August 15, 2007
The University of Maine at Fort Kent Acadian Archives/Archives acadiennes will host an exhibit by curator and antiquarian Chad Pelletier entitled, “Fort Kent Blockhouse Town Symbol and Tourist Attraction.”
The exhibit can be viewed from Thursday, August 23 through Friday, September 28 from 10 a.m. to 2 p.m. Monday through Friday.
The multimedia exhibit will show the blockhouse’s status as a building after the Aroostook War. Nearly all forms of artistic media will be featured such as early drawings, photographs, paintings, carvings and publications. In addition, the gallery will have various souvenirs from the 1890s to the present day and how the blockhouse is a symbol of the town.
Anyone driving on Fort Kent’s Main Street surely has noticed the restoration efforts at the blockhouse. In June 2006, the Maine Bureau of Parks and Land announced that they along with the Maine Historic Preservation Commission to replace the roof and rebuild the dormers that had been removed in 1926.
The Fort Kent Blockhouse was built in 1839 by the Maine State Militra during the height of the Maine /New Brunswick boundary dispute. The fort was then called Fort Jarvis after Charles Jarvis, a Maine land agent.
The fort was built to guard two booms that has been placed across the Fish River and the St. John River and to monitor the logs going down the river.
In 1841, Captain Lucien B. Websters of the United States Army took command of the fort after it was renamed Fort Kent Blockhouse in honor of Maine’s Governor, Edward Kent. Captain Webster extensively remodeled the Blockhouse to the building that we see today.
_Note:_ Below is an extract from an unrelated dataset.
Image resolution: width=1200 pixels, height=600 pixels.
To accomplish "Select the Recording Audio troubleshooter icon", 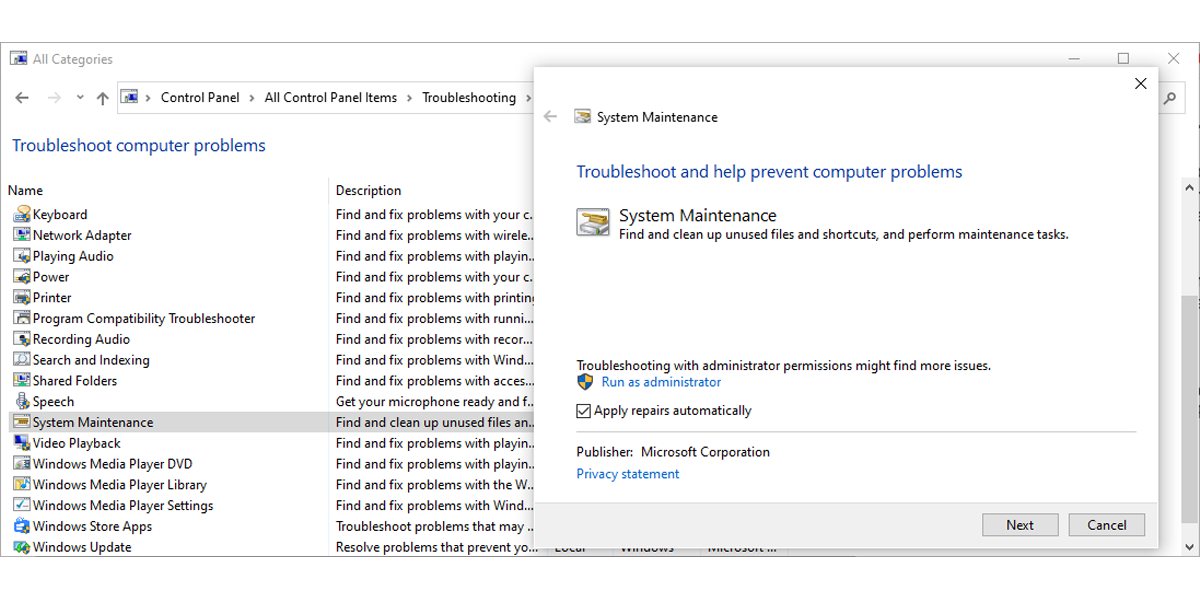I will [22, 339].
The fort was abandoned in 1845, and in 1859 it was sold by the state of Maine to ‘private hands.’ From 1859 to 1891 the blockhouse served as a store house and may have served as a family home for a short time.
After eleven years of lobbying, Maine legislator Major William Dickey was able to convince the state of Maine to repurchase the blockhouse for $300. Two years later, $500 was appointed to repair the dilapidated structure.
In 1925, the Valley’s oldest Historical Society was founded. The blockhouse was adopted by it and proceeded to repair. In 1926 the roof was replace and the dormers were not restorable.
In the early 1950s, Robert Jalbert, along with the Fort Kent boy scouts, undertook a massive renovation, which included removing the clapboard and preventing the collapse of the structure. The boy scouts began a collaboration with the Maine Bureau of Parks and Lands that endures to this day.